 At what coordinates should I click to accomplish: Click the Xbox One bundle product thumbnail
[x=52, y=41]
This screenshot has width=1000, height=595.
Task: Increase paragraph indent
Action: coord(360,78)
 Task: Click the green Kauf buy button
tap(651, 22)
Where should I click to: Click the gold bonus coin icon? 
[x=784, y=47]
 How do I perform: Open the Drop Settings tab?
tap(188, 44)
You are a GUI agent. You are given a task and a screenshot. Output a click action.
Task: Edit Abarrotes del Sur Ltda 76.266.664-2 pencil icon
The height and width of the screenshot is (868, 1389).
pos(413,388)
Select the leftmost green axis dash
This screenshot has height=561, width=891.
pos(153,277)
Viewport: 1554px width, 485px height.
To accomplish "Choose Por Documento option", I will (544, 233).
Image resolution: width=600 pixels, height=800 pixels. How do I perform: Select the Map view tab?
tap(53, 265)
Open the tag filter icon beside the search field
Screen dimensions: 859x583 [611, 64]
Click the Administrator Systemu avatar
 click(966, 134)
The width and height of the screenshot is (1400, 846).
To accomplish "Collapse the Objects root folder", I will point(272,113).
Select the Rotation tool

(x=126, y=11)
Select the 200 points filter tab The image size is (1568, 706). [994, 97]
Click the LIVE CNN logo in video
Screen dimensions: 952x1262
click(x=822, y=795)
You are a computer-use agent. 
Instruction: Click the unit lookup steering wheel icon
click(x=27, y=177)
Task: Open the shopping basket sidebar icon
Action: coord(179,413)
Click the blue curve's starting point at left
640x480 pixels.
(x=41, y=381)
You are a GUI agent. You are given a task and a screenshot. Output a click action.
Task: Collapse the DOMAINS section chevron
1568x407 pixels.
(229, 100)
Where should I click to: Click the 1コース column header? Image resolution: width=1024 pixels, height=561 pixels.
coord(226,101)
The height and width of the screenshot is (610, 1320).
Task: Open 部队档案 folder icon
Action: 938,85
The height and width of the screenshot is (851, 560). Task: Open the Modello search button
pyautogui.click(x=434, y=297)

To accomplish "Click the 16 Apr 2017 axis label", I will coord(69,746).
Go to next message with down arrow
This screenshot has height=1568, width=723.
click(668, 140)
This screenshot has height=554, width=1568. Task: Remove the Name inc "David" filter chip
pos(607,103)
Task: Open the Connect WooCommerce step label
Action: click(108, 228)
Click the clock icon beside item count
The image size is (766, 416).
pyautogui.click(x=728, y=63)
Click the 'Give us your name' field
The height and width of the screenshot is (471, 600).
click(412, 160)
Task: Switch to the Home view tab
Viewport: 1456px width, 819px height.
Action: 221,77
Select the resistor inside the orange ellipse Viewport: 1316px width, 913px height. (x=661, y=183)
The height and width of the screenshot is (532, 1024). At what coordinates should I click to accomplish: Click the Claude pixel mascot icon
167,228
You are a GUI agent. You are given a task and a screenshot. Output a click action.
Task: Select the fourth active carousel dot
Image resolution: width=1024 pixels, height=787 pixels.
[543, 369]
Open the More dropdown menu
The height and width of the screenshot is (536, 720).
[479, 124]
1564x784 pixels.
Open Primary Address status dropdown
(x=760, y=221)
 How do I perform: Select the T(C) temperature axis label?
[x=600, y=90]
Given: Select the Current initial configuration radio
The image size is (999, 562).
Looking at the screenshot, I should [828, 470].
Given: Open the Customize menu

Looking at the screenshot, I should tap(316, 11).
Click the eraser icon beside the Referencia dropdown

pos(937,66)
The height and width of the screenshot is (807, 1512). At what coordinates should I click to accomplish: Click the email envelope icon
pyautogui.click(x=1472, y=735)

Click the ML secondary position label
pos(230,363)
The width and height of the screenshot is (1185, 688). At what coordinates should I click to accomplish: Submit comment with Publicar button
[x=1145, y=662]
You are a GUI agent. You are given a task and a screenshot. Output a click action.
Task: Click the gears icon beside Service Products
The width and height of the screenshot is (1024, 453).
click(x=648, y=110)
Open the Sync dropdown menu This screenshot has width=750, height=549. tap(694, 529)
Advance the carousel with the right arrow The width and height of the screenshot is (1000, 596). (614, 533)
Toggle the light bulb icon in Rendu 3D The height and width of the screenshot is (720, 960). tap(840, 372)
§ §
**Task to carry out:** Set the records above down again, exactly as they read.

**Solved problem:**
 At what coordinates should I click to accomplish: Click the Xbox One bundle product thumbnail
[x=52, y=41]
This screenshot has width=1000, height=595.
Task: Increase paragraph indent
Action: coord(360,78)
 Task: Click the green Kauf buy button
tap(651, 22)
Where should I click to: Click the gold bonus coin icon? 
[x=784, y=47]
 How do I perform: Open the Drop Settings tab?
tap(188, 44)
You are a GUI agent. You are given a task and a screenshot. Output a click action.
Task: Edit Abarrotes del Sur Ltda 76.266.664-2 pencil icon
The height and width of the screenshot is (868, 1389).
pos(413,388)
Select the leftmost green axis dash
This screenshot has height=561, width=891.
pos(153,277)
Viewport: 1554px width, 485px height.
To accomplish "Choose Por Documento option", I will (544, 233).
Image resolution: width=600 pixels, height=800 pixels. How do I perform: Select the Map view tab?
tap(53, 265)
Open the tag filter icon beside the search field
Screen dimensions: 859x583 [611, 64]
Click the Administrator Systemu avatar
 click(966, 134)
The width and height of the screenshot is (1400, 846).
To accomplish "Collapse the Objects root folder", I will point(272,113).
Select the Rotation tool

(x=126, y=11)
Select the 200 points filter tab The image size is (1568, 706). [994, 97]
Click the LIVE CNN logo in video
Screen dimensions: 952x1262
click(x=822, y=795)
You are a computer-use agent. 
Instruction: Click the unit lookup steering wheel icon
click(x=27, y=177)
Task: Open the shopping basket sidebar icon
Action: coord(179,413)
Click the blue curve's starting point at left
640x480 pixels.
(x=41, y=381)
You are a GUI agent. You are given a task and a screenshot. Output a click action.
Task: Collapse the DOMAINS section chevron
1568x407 pixels.
(229, 100)
Where should I click to: Click the 1コース column header? Image resolution: width=1024 pixels, height=561 pixels.
coord(226,101)
The height and width of the screenshot is (610, 1320).
Task: Open 部队档案 folder icon
Action: 938,85
The height and width of the screenshot is (851, 560). Task: Open the Modello search button
pyautogui.click(x=434, y=297)

To accomplish "Click the 16 Apr 2017 axis label", I will coord(69,746).
Go to next message with down arrow
This screenshot has height=1568, width=723.
click(668, 140)
This screenshot has height=554, width=1568. Task: Remove the Name inc "David" filter chip
pos(607,103)
Task: Open the Connect WooCommerce step label
Action: click(108, 228)
Click the clock icon beside item count
The image size is (766, 416).
pyautogui.click(x=728, y=63)
Click the 'Give us your name' field
The height and width of the screenshot is (471, 600).
click(412, 160)
Task: Switch to the Home view tab
Viewport: 1456px width, 819px height.
Action: 221,77
Select the resistor inside the orange ellipse Viewport: 1316px width, 913px height. (x=661, y=183)
The height and width of the screenshot is (532, 1024). At what coordinates should I click to accomplish: Click the Claude pixel mascot icon
167,228
You are a GUI agent. You are given a task and a screenshot. Output a click action.
Task: Select the fourth active carousel dot
Image resolution: width=1024 pixels, height=787 pixels.
[543, 369]
Open the More dropdown menu
The height and width of the screenshot is (536, 720).
[479, 124]
1564x784 pixels.
Open Primary Address status dropdown
(x=760, y=221)
 How do I perform: Select the T(C) temperature axis label?
[x=600, y=90]
Given: Select the Current initial configuration radio
The image size is (999, 562).
Looking at the screenshot, I should [828, 470].
Given: Open the Customize menu

Looking at the screenshot, I should tap(316, 11).
Click the eraser icon beside the Referencia dropdown

pos(937,66)
The height and width of the screenshot is (807, 1512). At what coordinates should I click to accomplish: Click the email envelope icon
pyautogui.click(x=1472, y=735)

Click the ML secondary position label
pos(230,363)
The width and height of the screenshot is (1185, 688). At what coordinates should I click to accomplish: Submit comment with Publicar button
[x=1145, y=662]
You are a GUI agent. You are given a task and a screenshot. Output a click action.
Task: Click the gears icon beside Service Products
The width and height of the screenshot is (1024, 453).
click(x=648, y=110)
Open the Sync dropdown menu This screenshot has width=750, height=549. tap(694, 529)
Advance the carousel with the right arrow The width and height of the screenshot is (1000, 596). (614, 533)
Toggle the light bulb icon in Rendu 3D The height and width of the screenshot is (720, 960). tap(840, 372)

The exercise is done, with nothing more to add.